Supplied information ▸
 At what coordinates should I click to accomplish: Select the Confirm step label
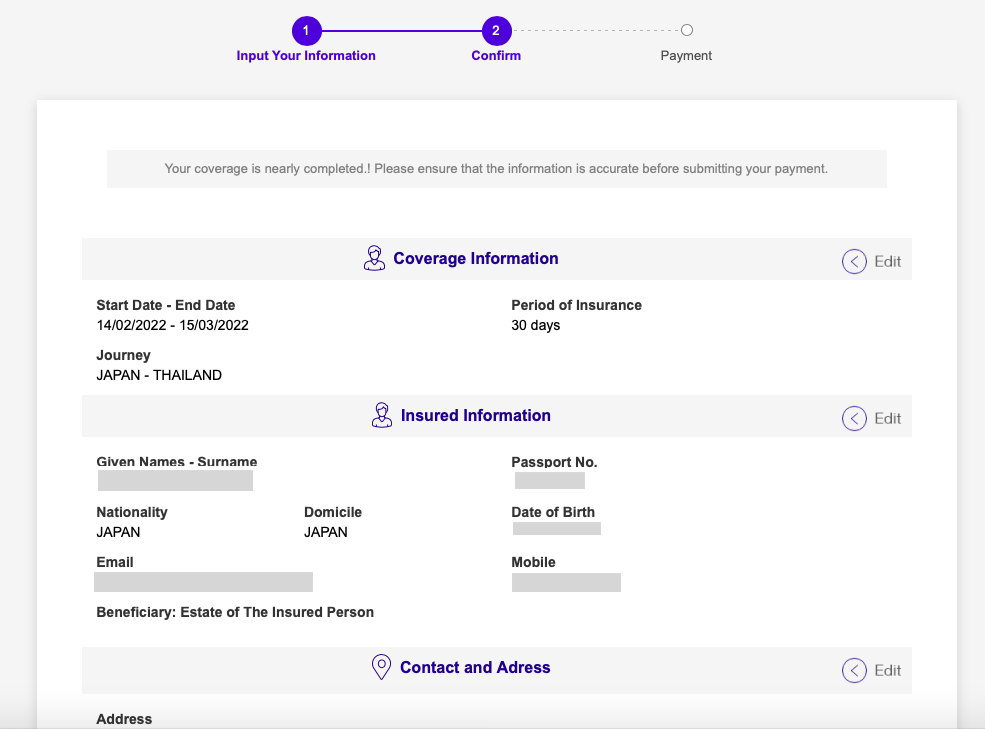point(496,55)
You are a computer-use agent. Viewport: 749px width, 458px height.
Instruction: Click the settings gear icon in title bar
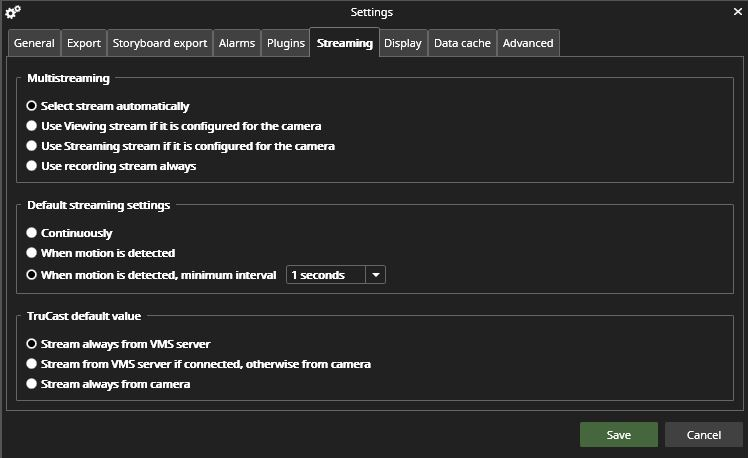pos(13,12)
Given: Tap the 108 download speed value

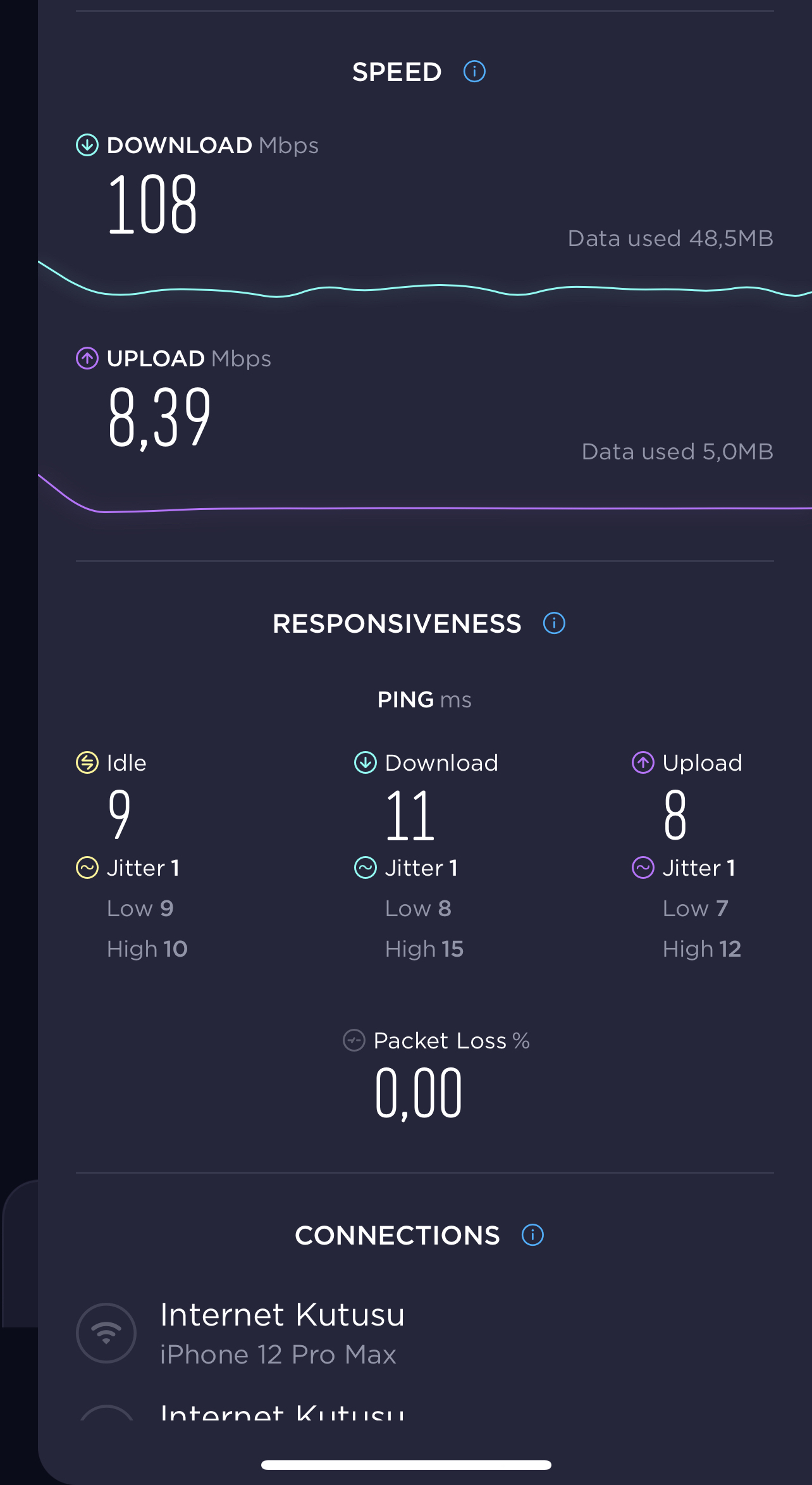Looking at the screenshot, I should point(152,205).
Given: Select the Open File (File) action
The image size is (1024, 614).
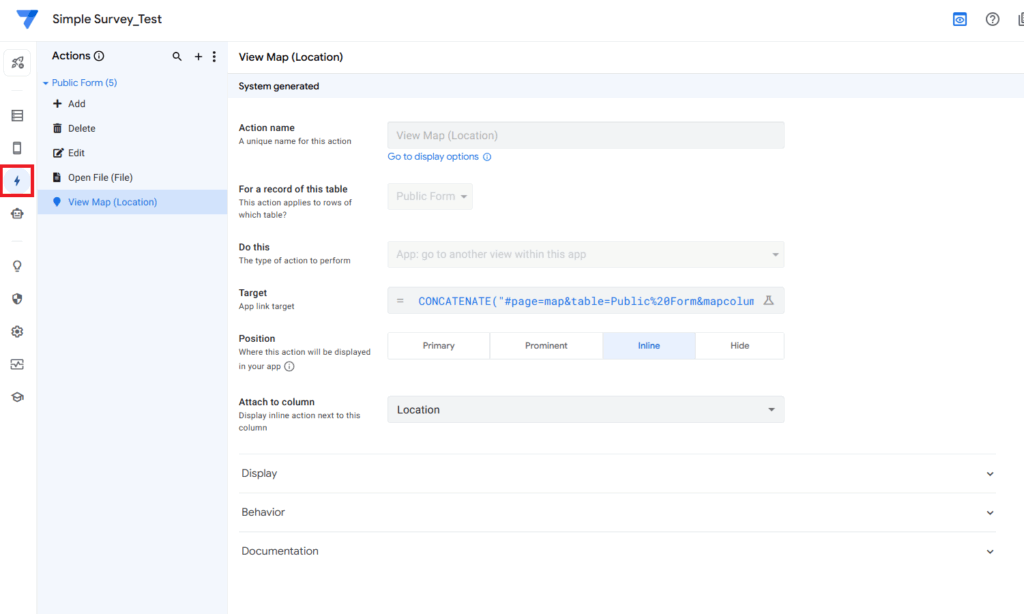Looking at the screenshot, I should [x=99, y=178].
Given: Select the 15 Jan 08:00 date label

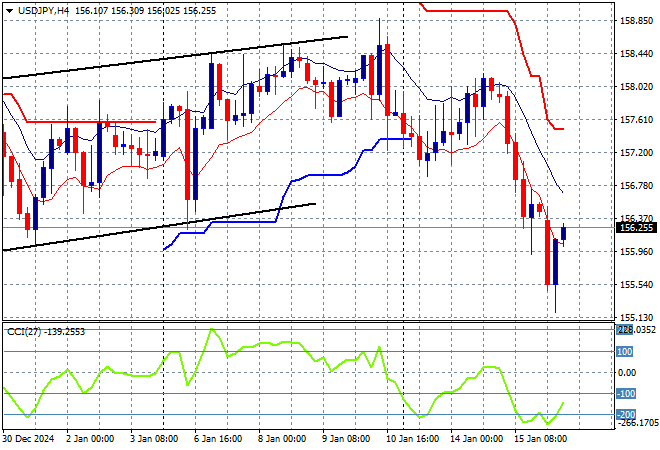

Task statement ▸
Repeat the entries exactly, pictures left out.

The answer ▸
 At what coordinates should I click to accomplish: Select the Confirm step label
point(496,55)
You are a computer-use agent. Viewport: 749px width, 458px height.
Instruction: Click the settings gear icon in title bar
pos(13,12)
Given: Tap the 108 download speed value

Looking at the screenshot, I should point(152,205).
Given: Select the Open File (File) action
The image size is (1024, 614).
Looking at the screenshot, I should [x=99, y=178].
Given: Select the 15 Jan 08:00 date label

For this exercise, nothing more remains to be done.